Frieden schaffen - mit Waffen? Ein Podcast zum Ukraine-Krieg aus friedensethischer Sicht

Dienstag, 03. Mai 2022 um 13:54 Uhr

Deutsche Waffenlieferungen an die Ukraine waren und sind schwer umstritten. Die Positionierung der Deutschen Bischofskonferenz, die diese im März als „grundsätzlich legitim" erklärte, kam daher für viele überraschend und gab Anlass zu einem Gespräch mit Alexander Merkl, Juniorprofessor für theologische Ethik an der Universität Hildesheim.
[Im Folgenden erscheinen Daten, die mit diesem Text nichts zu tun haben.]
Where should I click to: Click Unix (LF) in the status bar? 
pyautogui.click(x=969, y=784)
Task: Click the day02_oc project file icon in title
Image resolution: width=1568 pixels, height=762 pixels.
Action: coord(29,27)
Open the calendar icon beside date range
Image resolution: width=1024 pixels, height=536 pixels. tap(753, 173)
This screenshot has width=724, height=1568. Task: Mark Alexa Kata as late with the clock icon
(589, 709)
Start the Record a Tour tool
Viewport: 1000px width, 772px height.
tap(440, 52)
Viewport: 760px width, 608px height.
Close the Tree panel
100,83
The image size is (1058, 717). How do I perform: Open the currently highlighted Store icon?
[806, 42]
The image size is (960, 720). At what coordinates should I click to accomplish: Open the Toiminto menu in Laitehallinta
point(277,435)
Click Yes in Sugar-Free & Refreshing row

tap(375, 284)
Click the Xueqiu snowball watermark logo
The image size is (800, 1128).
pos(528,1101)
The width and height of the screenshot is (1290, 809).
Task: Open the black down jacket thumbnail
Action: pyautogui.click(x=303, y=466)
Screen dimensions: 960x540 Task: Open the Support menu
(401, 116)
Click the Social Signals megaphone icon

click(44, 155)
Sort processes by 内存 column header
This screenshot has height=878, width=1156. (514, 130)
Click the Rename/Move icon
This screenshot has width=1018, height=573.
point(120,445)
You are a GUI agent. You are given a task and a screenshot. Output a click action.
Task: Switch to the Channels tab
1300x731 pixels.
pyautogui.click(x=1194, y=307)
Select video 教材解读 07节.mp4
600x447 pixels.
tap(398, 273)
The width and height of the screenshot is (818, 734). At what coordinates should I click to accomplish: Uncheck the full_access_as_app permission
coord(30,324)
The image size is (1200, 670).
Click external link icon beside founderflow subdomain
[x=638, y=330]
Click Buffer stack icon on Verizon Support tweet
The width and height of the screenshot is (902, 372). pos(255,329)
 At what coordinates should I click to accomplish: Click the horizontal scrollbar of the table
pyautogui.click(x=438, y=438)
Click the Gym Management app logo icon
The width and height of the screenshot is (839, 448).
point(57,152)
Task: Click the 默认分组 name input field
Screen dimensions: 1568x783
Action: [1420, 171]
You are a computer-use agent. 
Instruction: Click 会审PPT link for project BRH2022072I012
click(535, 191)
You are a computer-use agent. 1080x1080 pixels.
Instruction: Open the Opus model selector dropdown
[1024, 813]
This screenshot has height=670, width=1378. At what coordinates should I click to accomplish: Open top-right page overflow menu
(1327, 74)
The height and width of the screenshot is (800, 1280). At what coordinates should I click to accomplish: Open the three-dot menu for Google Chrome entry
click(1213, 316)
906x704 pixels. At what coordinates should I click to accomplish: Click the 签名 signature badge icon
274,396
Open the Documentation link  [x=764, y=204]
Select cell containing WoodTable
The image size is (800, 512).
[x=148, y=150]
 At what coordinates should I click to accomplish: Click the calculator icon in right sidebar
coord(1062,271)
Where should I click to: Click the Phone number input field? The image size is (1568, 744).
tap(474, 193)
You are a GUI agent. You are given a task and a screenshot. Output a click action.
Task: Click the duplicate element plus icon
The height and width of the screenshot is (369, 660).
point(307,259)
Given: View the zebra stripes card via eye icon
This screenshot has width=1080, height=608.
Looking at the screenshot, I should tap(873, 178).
Zu seinen Forschungsschwerpunkten gehören unter anderem die Friedensethik sowie ethische Fragen der Europäischen Union. Er sagt: „Letztlich ist es eine Frage der Klugheit, der Abwägung und Unsicherheit, ob eine Waffenlieferung größeren Schaden hervorbringt, als keine Waffen zu liefern."

Über Jahrzehnte hatte sich die christliche Friedensarbeit den Grundsatz „Frieden schaffen ohne Waffen“ auf die Fahnen geschrieben. Und der sei mit der Stellungnahme der katholischen Bischöfe auch sicher nicht über Bord geworfen, sagt Prof. Dr. Alexander Merkl. „Der Grundsatz gilt nach wie vor, und wird vor allem von Seiten des Papstes, aber auch von pazifistischen Friedensbewegungen hochgehalten."

Dennoch erfordere das konkrete und aktuelle Geschehen eine differenzierte Betrachtung. „Es kann Situationen geben, in denen die Anwendung von Gewalt ethisch begründbar ist und nicht mehr kategorisch ausgeschlossen werden kann", sagt der katholische Theologe und Ethiker. In solchen Situationen könne „(ein zumindest zeitweiser) Friede nicht mehr ohne Waffen geschaffen werden und die Gewaltanwendung selbst im Dienst der Überwindung der Gewalt  stehen". Eine wirkliche Lösung des Konflikts aber seien Waffenlieferungen nicht, allenfalls ein kleineres Übel.

 

Die Ethik in Zeiten des Krieges - ein Podcast mit Prof. Dr. Alexander Merkl

(Auf das Bild klicken, um Audiowiedergabe zu starten)

Startbild der Podcastfolge mit Prof. Dr. Alexander Merkl

 

HINWEIS: Die Aufzeichnung dieser Podcastfolge fand am 13. April 2022 statt. Alle Äußerungen und Einschätzungen beziehen sich auf die Geschehnisse und den Kenntnisstand zu diesem Zeitpunkt.